Schenectady suddenly seemed like destiny.
The city's tree-lined streets let Cianfrance open up visually from the close-ups he favored in "Valentine." In "Pines," those streets become the courses on which motorcycle-riding Luke tries to elude police. And Schenectady's modest, well-kept homes suited his "Pines" characters' working-class lives.
Cast and crew stayed at Schenectady's Holiday Inn during the shoot. Cianfrance shot Avery's workplace scenes in a police station and Romina's in a busy roadside diner. He filled background roles with real cops and food servers.
"I like taking actors and characters and dropping them into an aquarium of real life and letting them swim," Cianfrance said.
This immersive approach paid off, with Gosling, Cooper and Mendes dimming their movie-star wattage just enough to blend in with townspeople sharing their scenes.
To prepare for her role as a waitress, Mendes worked several shifts at the Route 7 Diner. She tapped her food- service experience from her Southern California teen years, when she worked at "every place in the Glendale Galleria," Mendes said, including Hot Dog on a Stick.
Some diners recognized the woman slinging their hash as a Hollywood actress, but "it wasn't a big deal," Mendes said during a phone call from New York. "They just wanted their food, fast and hot."
Gosling had suggested his friend (and now his reported girlfriend) Mendes as a possibility for the Romina role. When she met with Cianfrance, she told him they should take a ride around Glendale, so she could show him "where I grew up and how I am like the character,' " Mendes said.
Cianfrance recalled that Mendes had shown up to the meeting dressed as Romina, sporting big hoop earrings and high-waisted jeans ("Pines" starts in the 1990s) and little makeup, attempting to downplay her attractiveness.
"She was really trying, and it meant so much," he said. "You have to trust your collaborators, and I trusted Eva immediately."
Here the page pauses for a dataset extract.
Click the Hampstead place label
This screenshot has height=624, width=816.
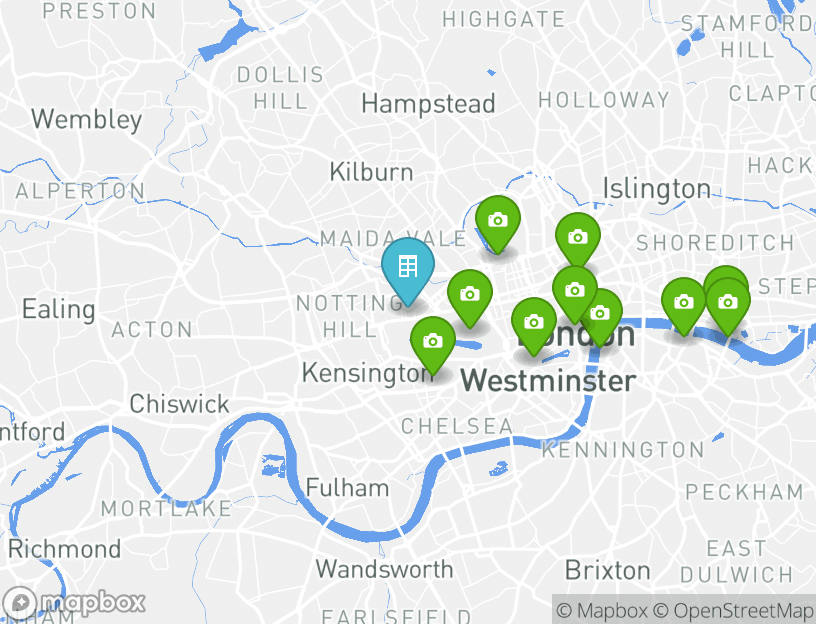click(428, 104)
Cianfrance was "not excited" about the prospect of meeting Cooper about the Avery role, he said. This was well before the release of 2012's "Silver Linings Playbook," which earned the actor an Oscar nomination.
"To me, he was the guy from 'The Hangover,' " Cianfrance said. "But (in person) he was not what I expected. He had a real energy."
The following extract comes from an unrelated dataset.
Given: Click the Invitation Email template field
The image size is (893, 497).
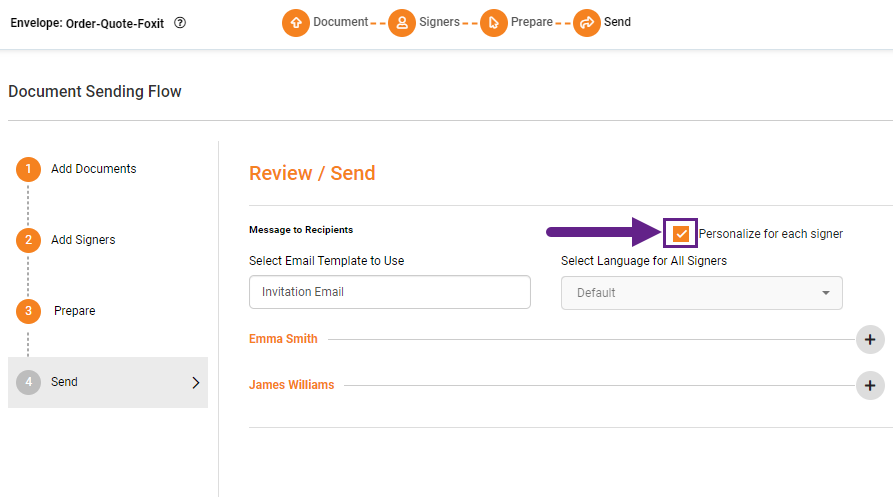Looking at the screenshot, I should [389, 292].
Cianfrance encouraged experimentation with all his actors. Mendes took the instruction to heart during a diner scene in which Luke tells Romina that he wants to leave town with her and the baby.
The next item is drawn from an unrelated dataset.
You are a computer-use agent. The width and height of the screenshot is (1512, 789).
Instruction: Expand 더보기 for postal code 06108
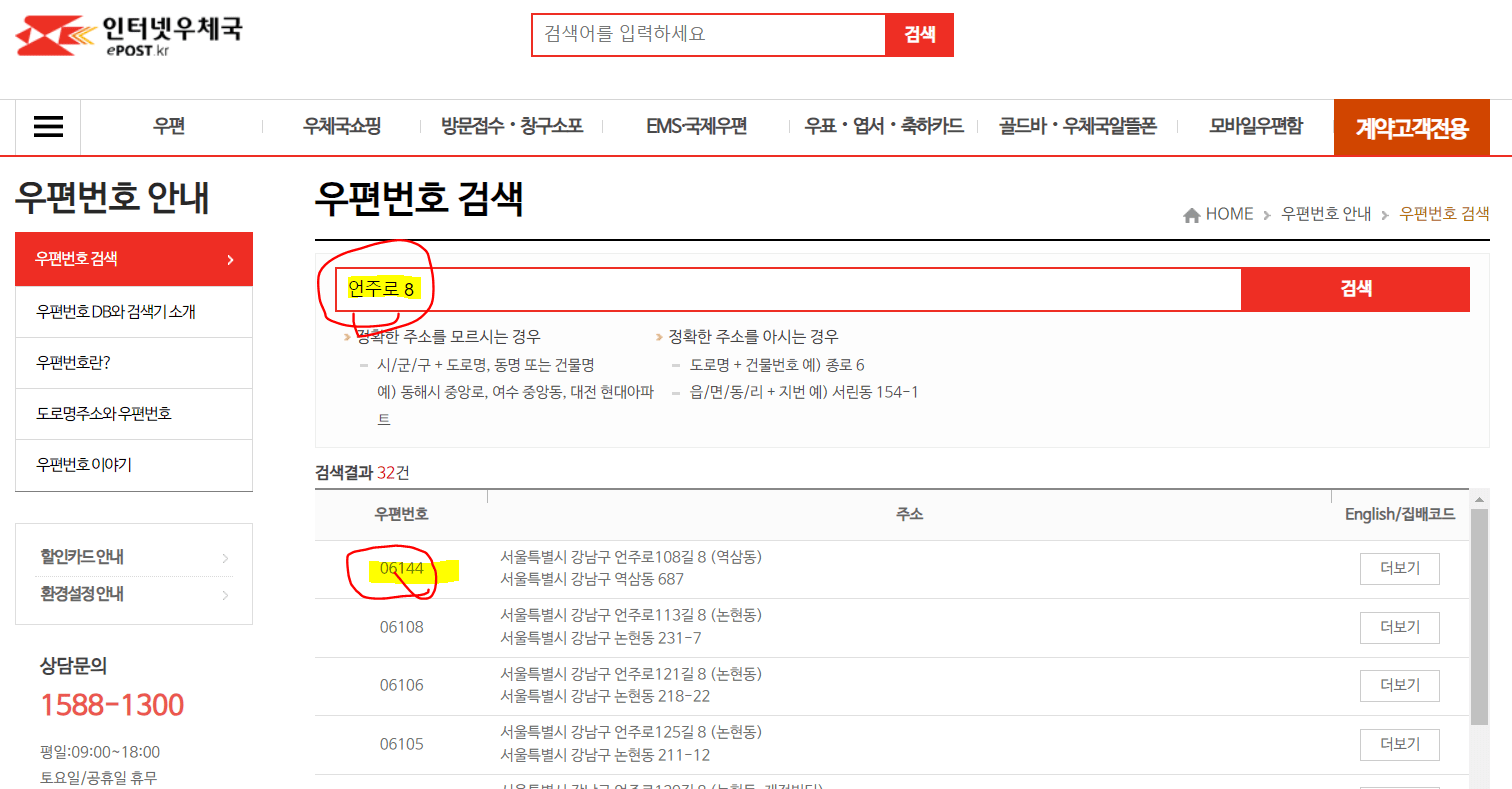click(x=1399, y=627)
As her character's response, "I buried my face in a plate of french fries," Mendes said. "I had to go through the whole scene with grease and fry residue and salt on my face, and I felt like an ass. Derek said, 'OK, that choice didn't work, but always feel like you can try something.' "
Cianfrance discovered his limits of boundary-pushing when cinematographer Sean Bobbitt risked his own safety trying to complete the extraordinary, unbroken shot that opens "The Place Beyond the Pines."
The shot follows Luke from his trailer through the carnival midway, onto his bike and into the steel-cage "globe of death" where Luke and two other riders race in circles, barely missing one another.
To complete the shot, Bobbitt took his camera inside the cramped cage with the riders.
"All of the sudden, my monitor went static," Cianfrance said. A motorcycle had stalled at the top of the globe and fallen on Bobbitt, who ended up in the hospital with a concussion.
Upon release, he still wanted to shoot from inside the globe, but Cianfrance said no.
"He still hasn't forgiven me," Cianfrance said.
The completed shot, which evokes the unbroken kitchen sequence from Scorsese's "Goodfellas," amazes, even if it was filmed outside the globe.
Cianfrance said he wanted to start with an awe-inspiring opening to give viewers a sense of his movie's "scope and scale."
"The first 10 or 15 minutes of a movie, the lights go down and you are in a world," he said. "And that world has to define itself quickly."